Genetic signature to provide robust risk assessment of psoriatic arthritis development in psoriasis patients.

Authors:
Matthew T Patrick, Philip E Stuart, Kalpana Raja, Johann E Gudjonsson, Trilokraj Tejasvi, Jingjing Yang, Vinod Chandran, Sayantan Das, Kristina Callis-Duffin, Eva Ellinghaus, Charlotta Enerbäck, Tõnu Esko, Andre Franke, Hyun M Kang, Gerald G Krueger, Henry W Lim, Proton Rahman, Cheryl F Rosen, Stephan Weidinger, Michael Weichenthal, Xiaoquan Wen, John J Voorhees, Gonçalo R Abecasis, Dafna D Gladman, Rajan P Nair, James T Elder, Lam C Tsoi
Year of publication:
2018
Volume:
9
Issue:
1
Issn:
2041-1723
Journal title abbreviated:
NAT COMMUN
Journal title long:
Nature communications
Impact factor:
12.121
Abstract:
Psoriatic arthritis (PsA) is a complex chronic musculoskeletal condition that occurs in ~30% of psoriasis patients.
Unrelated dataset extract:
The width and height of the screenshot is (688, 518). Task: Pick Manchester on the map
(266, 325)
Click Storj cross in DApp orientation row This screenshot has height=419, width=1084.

Currently, no systematic strategy is available that utilizes the differences in genetic architecture between PsA and cutaneous-only psoriasis (PsC) to assess PsA risk before symptoms appear. Here, we introduce a computational pipeline for predicting PsA among psoriasis patients using data from six cohorts with >7000 genotyped PsA and PsC patients. We identify 9 new loci for psoriasis or its subtypes and achieve 0.82 area under the receiver operator curve in distinguishing PsA vs. PsC when using 200 genetic markers. Among the top 5% of our PsA prediction we achieve >90% precision with 100% specificity and 16% recall for predicting PsA among psoriatic patients, using conditional inference forest or shrinkage discriminant analysis. Combining statistical and machine-learning techniques, we show that the underlying genetic differences between psoriasis subtypes can be used for individualized subtype risk assessment.